Potable water supply in the urban/peri-urban areas of the Municipality has been a major challenge to the Assembly, especially since the Assembly has no direct control over urban water supply. To improve this situation the Assembly will support and facilitate government strategies to accelerate the provision of safe water in the urban areas, especially the inclusion of rain water harvesting facilities for building.
In the rural areas and small towns however, the Assembly is responsible for water supply. The Assembly is currently managing one small town piped scheme through a Water and Sanitation Committee (WATSAN) at Ashalaja.

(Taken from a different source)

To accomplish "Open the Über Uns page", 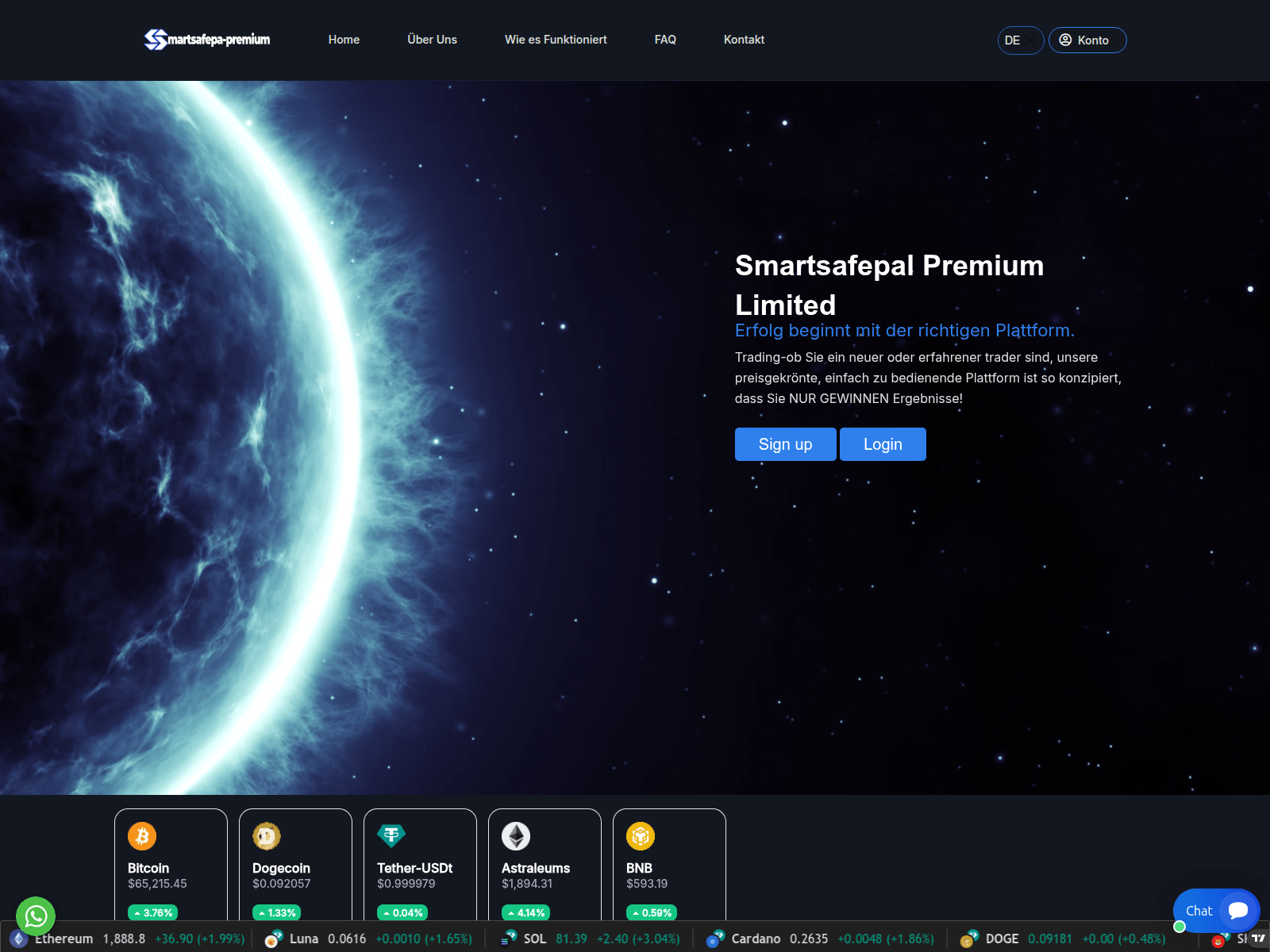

The Assembly’s Water and Sanitation Team (DWST) has been established and trained by the Community Water and Sanitation Agency. The Team represents the Assembly in its water and sanitation activities to achieve favourable health outcomes, economic growth and sustained poverty reduction. About 23.85% of the rural population has access to potable water either from a borehole, stand-pipe or a hand dug well.
The focus of the Assembly with regards to rural water supply over the plan period is to maintain and expand the current facilities to cover the remaining 76.15% of the rural population. This will mean ensuring that boreholes and stand pipes serve not more than 300 persons and 600 persons respectively. Figure 5 shows distribution of water facilities in the district.
Some of the problems that need to be solved and the challenges to manage and ensure the achievement of the set targets include:
Enlisting the full participation of women at all levels of the programme
Improving the weak financial capacity of the Water and Sanitation Committees
Reducing over dependence on Donor support for water facilities
Increasing and sustaining the participation of communities, especially with capital cost contribution
Sustainable supply chain for goods and services for the operation and maintenance of water facilities
On the issue of sanitation in the Municipality, it appears that a number of people have access to some type of sanitation facilities either public or private. Others also resort to indiscriminate defecation in gutters, school compound and public refuse dumps. Total sanitation coverage is estimated at 47% for domestic and 65% for institutions. The types of facilities in use include WC toilets, KVIPs, Household VIPs and public KVIPs. Pit latrine, even though not approved by the Assembly, is being used by some households even in the urban communities.
The Assembly is currently participating in the District Based Water and Sanitation Component of the Community Water and Sanitation Programme to improve the provision of such facilities in the various institutions in the Municipality. Under the Community Based Rural Development Project, some sanitation facilities are also being constructed in selected communities. In all these projects the Assembly contributes to the capital cost.